[Start of Attachment]

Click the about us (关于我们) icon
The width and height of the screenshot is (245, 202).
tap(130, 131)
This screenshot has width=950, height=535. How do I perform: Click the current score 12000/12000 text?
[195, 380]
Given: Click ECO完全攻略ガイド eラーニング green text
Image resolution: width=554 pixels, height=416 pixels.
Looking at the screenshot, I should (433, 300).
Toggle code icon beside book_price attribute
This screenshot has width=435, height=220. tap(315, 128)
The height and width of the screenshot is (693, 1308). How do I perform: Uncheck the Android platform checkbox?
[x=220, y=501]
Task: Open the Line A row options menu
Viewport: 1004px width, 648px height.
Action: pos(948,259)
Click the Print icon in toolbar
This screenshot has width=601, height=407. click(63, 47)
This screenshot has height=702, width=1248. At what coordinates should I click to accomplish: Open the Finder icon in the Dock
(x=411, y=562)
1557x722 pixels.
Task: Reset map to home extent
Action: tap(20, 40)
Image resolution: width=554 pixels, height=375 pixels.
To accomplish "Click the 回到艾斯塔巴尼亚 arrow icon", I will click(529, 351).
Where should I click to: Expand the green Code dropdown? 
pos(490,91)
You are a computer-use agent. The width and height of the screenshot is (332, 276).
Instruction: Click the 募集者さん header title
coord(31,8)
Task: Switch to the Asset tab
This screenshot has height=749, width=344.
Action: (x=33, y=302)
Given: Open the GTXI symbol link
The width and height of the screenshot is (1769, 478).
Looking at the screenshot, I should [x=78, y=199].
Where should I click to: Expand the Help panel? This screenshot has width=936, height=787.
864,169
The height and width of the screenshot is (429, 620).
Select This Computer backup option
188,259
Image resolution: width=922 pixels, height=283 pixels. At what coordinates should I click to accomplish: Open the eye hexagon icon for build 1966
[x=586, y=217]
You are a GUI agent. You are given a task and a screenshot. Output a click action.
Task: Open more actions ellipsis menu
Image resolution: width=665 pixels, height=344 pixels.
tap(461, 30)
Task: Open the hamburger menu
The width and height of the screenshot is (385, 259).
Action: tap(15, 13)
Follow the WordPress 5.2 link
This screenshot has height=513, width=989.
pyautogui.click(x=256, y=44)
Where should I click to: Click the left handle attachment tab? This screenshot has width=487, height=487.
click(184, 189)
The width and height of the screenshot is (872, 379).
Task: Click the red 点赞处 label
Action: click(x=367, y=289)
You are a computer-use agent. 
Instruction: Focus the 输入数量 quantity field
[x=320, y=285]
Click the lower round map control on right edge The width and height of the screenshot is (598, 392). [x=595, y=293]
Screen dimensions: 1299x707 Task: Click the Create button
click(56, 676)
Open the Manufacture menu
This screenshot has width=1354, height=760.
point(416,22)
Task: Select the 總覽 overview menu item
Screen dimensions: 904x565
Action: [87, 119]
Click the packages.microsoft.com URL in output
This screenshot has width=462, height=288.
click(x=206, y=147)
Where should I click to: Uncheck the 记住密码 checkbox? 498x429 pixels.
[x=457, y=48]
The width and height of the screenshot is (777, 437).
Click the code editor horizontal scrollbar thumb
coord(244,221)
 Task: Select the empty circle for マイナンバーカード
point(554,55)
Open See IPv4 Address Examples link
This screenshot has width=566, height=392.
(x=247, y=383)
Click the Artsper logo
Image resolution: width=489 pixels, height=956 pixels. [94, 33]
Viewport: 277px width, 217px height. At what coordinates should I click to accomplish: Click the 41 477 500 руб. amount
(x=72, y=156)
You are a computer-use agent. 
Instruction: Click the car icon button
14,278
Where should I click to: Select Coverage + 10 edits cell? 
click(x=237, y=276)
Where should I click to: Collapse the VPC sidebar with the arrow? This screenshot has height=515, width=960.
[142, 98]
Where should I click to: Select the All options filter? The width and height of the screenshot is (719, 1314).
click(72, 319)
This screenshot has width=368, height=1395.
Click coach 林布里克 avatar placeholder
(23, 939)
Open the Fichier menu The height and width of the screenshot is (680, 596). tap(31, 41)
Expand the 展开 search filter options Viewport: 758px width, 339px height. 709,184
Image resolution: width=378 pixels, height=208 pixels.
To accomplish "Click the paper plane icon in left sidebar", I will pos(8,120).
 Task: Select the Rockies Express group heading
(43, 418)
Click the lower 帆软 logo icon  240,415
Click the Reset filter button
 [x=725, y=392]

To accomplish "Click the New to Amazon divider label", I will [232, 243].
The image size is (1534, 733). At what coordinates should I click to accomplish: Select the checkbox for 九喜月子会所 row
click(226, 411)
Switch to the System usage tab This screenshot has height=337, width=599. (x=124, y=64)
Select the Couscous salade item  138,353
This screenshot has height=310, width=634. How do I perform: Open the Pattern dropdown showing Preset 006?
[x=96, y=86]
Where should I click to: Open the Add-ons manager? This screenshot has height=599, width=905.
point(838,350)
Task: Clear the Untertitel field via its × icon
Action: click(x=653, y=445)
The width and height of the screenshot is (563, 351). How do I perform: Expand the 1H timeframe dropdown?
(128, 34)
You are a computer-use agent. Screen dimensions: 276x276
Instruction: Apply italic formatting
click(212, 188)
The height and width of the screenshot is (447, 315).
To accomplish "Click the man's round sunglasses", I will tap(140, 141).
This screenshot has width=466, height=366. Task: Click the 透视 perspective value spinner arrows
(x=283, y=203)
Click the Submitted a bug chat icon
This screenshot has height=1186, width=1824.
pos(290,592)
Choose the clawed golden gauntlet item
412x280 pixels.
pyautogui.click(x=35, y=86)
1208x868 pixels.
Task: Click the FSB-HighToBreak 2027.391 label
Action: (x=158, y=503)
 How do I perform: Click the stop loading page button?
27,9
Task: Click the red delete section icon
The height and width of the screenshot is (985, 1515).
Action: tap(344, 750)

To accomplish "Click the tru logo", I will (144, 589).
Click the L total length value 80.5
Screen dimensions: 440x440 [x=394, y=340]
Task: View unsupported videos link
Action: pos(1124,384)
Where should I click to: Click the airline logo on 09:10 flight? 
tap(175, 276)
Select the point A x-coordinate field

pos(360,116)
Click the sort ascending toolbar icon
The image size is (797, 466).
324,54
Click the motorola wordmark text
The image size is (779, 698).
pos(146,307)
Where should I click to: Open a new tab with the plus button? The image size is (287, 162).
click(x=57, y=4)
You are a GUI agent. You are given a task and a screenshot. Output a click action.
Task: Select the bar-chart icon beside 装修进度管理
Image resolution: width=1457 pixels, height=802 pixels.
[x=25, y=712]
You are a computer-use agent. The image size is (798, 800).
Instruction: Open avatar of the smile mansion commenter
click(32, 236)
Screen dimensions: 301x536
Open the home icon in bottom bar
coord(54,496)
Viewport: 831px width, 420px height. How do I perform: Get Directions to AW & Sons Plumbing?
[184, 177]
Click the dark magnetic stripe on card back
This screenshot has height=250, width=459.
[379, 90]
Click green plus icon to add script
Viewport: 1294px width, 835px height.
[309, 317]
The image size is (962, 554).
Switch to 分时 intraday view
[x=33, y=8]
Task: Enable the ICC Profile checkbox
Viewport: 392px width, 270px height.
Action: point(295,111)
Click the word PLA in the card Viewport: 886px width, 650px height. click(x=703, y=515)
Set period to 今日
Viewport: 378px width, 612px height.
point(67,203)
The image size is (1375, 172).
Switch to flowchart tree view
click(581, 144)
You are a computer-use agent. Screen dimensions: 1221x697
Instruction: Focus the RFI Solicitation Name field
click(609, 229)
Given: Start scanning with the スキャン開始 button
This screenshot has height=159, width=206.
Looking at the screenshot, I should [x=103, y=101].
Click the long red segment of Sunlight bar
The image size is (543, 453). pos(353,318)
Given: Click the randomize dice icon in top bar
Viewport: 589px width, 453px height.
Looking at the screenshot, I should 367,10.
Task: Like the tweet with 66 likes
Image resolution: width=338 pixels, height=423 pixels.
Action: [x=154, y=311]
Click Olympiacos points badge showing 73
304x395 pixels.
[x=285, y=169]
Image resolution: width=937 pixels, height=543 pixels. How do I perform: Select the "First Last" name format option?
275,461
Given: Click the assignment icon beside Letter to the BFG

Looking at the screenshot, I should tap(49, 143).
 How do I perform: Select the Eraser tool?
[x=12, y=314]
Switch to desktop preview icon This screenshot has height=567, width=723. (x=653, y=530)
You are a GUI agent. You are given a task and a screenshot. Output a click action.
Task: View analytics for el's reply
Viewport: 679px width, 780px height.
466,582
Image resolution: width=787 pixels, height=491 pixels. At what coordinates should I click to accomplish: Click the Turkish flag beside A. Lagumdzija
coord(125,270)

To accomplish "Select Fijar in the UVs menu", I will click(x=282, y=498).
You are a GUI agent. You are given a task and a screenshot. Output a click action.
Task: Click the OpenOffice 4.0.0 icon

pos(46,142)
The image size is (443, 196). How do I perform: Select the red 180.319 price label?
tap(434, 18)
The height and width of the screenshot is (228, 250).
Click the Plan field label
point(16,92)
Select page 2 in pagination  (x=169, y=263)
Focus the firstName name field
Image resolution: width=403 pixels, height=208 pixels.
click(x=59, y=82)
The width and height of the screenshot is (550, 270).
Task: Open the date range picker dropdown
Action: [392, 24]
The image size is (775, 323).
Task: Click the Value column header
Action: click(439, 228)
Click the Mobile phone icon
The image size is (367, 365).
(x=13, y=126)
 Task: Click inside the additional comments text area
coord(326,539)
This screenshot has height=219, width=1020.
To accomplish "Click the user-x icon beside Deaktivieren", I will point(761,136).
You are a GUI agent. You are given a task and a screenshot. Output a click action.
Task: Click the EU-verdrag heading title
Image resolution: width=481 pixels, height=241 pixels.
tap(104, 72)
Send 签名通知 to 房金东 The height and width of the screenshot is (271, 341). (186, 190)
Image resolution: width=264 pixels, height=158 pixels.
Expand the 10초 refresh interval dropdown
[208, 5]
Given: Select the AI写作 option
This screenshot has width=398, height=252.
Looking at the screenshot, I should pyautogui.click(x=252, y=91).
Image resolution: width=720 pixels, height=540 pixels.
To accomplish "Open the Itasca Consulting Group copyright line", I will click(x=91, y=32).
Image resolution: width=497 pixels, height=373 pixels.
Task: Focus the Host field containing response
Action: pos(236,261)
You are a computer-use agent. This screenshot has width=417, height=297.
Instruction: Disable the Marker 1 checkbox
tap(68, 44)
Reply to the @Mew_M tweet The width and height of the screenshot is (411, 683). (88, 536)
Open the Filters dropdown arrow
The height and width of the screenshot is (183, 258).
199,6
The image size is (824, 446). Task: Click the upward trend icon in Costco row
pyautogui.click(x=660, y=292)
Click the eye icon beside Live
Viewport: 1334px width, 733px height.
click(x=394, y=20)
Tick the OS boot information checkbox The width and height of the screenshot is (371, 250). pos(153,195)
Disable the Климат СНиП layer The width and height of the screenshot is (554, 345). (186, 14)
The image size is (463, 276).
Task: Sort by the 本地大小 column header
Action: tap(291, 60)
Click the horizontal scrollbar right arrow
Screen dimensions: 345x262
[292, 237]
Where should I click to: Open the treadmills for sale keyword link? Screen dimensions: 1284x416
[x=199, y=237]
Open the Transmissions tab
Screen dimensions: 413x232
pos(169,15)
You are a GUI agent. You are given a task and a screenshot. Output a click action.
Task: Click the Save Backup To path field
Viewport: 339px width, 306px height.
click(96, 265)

[End of Attachment]

◆ **GOAL OF THE EXERCISE**: All lines above from the one holding "The height and width of the screenshot is (429, 620)." to the one holding "Open the Manufacture menu", inclusive, are to be copied exactly; no other line is wanted.

◆ **RESPONSE FOR THIS EXERCISE**:
The height and width of the screenshot is (429, 620).
Select This Computer backup option
188,259
Image resolution: width=922 pixels, height=283 pixels. At what coordinates should I click to accomplish: Open the eye hexagon icon for build 1966
[x=586, y=217]
You are a GUI agent. You are given a task and a screenshot. Output a click action.
Task: Open more actions ellipsis menu
Image resolution: width=665 pixels, height=344 pixels.
tap(461, 30)
Task: Open the hamburger menu
The width and height of the screenshot is (385, 259).
Action: tap(15, 13)
Follow the WordPress 5.2 link
This screenshot has height=513, width=989.
pyautogui.click(x=256, y=44)
Where should I click to: Click the left handle attachment tab? This screenshot has width=487, height=487.
click(184, 189)
The width and height of the screenshot is (872, 379).
Task: Click the red 点赞处 label
Action: click(x=367, y=289)
You are a computer-use agent. 
Instruction: Focus the 输入数量 quantity field
[x=320, y=285]
Click the lower round map control on right edge The width and height of the screenshot is (598, 392). [x=595, y=293]
Screen dimensions: 1299x707 Task: Click the Create button
click(56, 676)
Open the Manufacture menu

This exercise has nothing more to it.